Recognition: unknown
DP-Muon: Differentially Private Optimization via Matrix-Orthogonalized Momentum
Pith reviewed 2026-05-14 19:54 UTC · model grok-4.3
The pith
DP-Muon applies per-example matrix clipping and Gaussian noise before momentum and Newton-Schulz steps, inheriting the exact privacy guarantee of the corresponding subsampled Gaussian accountant with no added cost from post-processing.
A machine-rendered reading of the paper's core claim, the machinery that carries it, and where it could break.
Core claim
DP-Muon clips per-example matrix gradients, adds Gaussian noise to the clipped lot average, then applies momentum and Newton-Schulz orthogonalization as post-processing; the post-processing theorem implies that the overall privacy loss equals that of the noisy average alone, while optimization analysis yields explicit finite-horizon and vanishing stationarity guarantees that separate clipping residual, privacy noise, and orthogonalization approximation error, with the DP-induced bias appearing after the nonlinear map and removable by a simple correction term.
What carries the argument
The post-processing theorem applied to the nonlinear composition of momentum buffering and Newton-Schulz orthogonalization after noisy lot averaging.
Load-bearing premise
The momentum update and Newton-Schulz orthogonalization act as pure post-processing that does not increase the privacy loss when composed with the noisy clipped average.
What would settle it
An empirical privacy audit that measures effective epsilon on the same model and dataset for both DP-SGD and DP-Muon; if the measured epsilon for DP-Muon exceeds the accountant prediction by more than the post-processing theorem permits, the inheritance claim is falsified.
Figures
read the original abstract
We study differentially private (DP) training with Muon, a matrix-valued optimizer that updates hidden-layer weights using momentum followed by Newton--Schulz orthogonalization.
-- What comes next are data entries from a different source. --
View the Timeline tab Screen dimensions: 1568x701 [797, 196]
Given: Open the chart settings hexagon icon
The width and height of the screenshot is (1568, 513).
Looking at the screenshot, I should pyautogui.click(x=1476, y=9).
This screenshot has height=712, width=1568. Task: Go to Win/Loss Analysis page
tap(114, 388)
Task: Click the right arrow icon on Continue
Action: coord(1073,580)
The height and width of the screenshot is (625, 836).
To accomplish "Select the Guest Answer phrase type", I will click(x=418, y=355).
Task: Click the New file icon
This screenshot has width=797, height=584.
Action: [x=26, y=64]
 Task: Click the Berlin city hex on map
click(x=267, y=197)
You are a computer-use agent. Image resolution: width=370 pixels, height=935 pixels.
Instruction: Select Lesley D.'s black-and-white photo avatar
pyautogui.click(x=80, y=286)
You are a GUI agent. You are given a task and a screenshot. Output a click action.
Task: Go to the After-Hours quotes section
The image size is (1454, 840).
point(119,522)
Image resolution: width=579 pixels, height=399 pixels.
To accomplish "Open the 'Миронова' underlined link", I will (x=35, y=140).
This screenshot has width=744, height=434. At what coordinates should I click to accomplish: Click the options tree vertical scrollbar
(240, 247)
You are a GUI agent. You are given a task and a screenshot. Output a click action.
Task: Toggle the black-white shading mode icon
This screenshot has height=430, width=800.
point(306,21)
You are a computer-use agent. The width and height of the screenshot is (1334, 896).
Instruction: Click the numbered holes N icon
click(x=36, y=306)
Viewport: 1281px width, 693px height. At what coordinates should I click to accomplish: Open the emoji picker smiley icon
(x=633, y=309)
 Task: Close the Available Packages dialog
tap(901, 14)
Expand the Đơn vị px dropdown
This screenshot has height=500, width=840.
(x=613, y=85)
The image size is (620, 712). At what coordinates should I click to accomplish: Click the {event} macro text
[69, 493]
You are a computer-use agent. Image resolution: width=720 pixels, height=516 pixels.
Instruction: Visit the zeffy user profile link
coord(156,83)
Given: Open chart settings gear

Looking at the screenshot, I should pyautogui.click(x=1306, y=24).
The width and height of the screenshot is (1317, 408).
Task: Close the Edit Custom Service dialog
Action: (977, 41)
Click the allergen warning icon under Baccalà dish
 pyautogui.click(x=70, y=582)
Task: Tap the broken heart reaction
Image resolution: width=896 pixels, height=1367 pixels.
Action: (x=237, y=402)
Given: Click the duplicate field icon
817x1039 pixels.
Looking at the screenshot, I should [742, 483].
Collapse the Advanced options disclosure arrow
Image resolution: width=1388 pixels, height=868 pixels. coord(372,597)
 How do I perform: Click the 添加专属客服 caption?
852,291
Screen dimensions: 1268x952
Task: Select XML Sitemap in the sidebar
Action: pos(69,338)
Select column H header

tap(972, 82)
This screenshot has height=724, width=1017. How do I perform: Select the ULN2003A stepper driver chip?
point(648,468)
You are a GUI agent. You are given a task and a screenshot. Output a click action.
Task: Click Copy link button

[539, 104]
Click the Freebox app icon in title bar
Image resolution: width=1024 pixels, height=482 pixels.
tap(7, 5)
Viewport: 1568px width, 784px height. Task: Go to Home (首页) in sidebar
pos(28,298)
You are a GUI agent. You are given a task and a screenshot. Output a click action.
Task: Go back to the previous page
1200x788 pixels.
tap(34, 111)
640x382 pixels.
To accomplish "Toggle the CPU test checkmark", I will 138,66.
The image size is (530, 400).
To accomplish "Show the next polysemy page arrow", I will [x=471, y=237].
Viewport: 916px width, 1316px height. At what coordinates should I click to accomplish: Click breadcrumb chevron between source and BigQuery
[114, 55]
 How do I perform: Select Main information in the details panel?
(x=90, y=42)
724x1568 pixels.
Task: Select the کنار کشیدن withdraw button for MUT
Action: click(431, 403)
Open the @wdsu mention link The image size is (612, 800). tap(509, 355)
While DP-SGD is well understood, the interaction between per-example clipping, Gaussian noise, momentum, and nonlinear orthogonalization in Muon has not been systematically analyzed. We formulate DP-Muon, a private Muon procedure that clips per-example matrix gradients, adds Gaussian noise to the clipped lot average, and then applies momentum and Newton--Schulz orthogonalization as post-processing. We prove that DP-Muon inherits the privacy guarantee certified by the corresponding same-lot subsampled Gaussian accountant, with no additional privacy cost from Muon-specific post-processing. On the optimization side, we establish finite-horizon and vanishing stationarity guarantees under per-matrix clipping, with bounds that separate optimization error, clipping residual, privacy noise, and Newton--Schulz approximation error. We further show that the DP-induced bias in Muon arises not in the linear momentum buffer itself, but after the nonlinear Newton--Schulz map, where Gaussian noise induces a matrix-valued heat-smoothing bias. This motivates DP-MuonBC, a bias-corrected variant that removes the leading output-level bias term while preserving the same privacy guarantee. Experiments on E2E and DART show that Muon-style matrix updates improve private fine-tuning, and that DP-MuonBC further improves utility without increasing the privacy budget.
Editorial analysis
A structured set of objections, weighed in public.
Referee Report
Summary. The manuscript presents DP-Muon, a differentially private version of the Muon optimizer. Per-example matrix gradients are clipped, Gaussian noise is added to the clipped lot average, and then momentum and Newton-Schulz orthogonalization are applied as post-processing. The paper proves privacy inheritance from the subsampled Gaussian accountant without extra cost. It derives finite-horizon and vanishing stationarity bounds that isolate optimization error, clipping residual, privacy noise, and Newton-Schulz approximation error. A bias-corrected DP-MuonBC is proposed to address bias induced after the nonlinear map. Experiments on E2E and DART demonstrate utility improvements in private fine-tuning.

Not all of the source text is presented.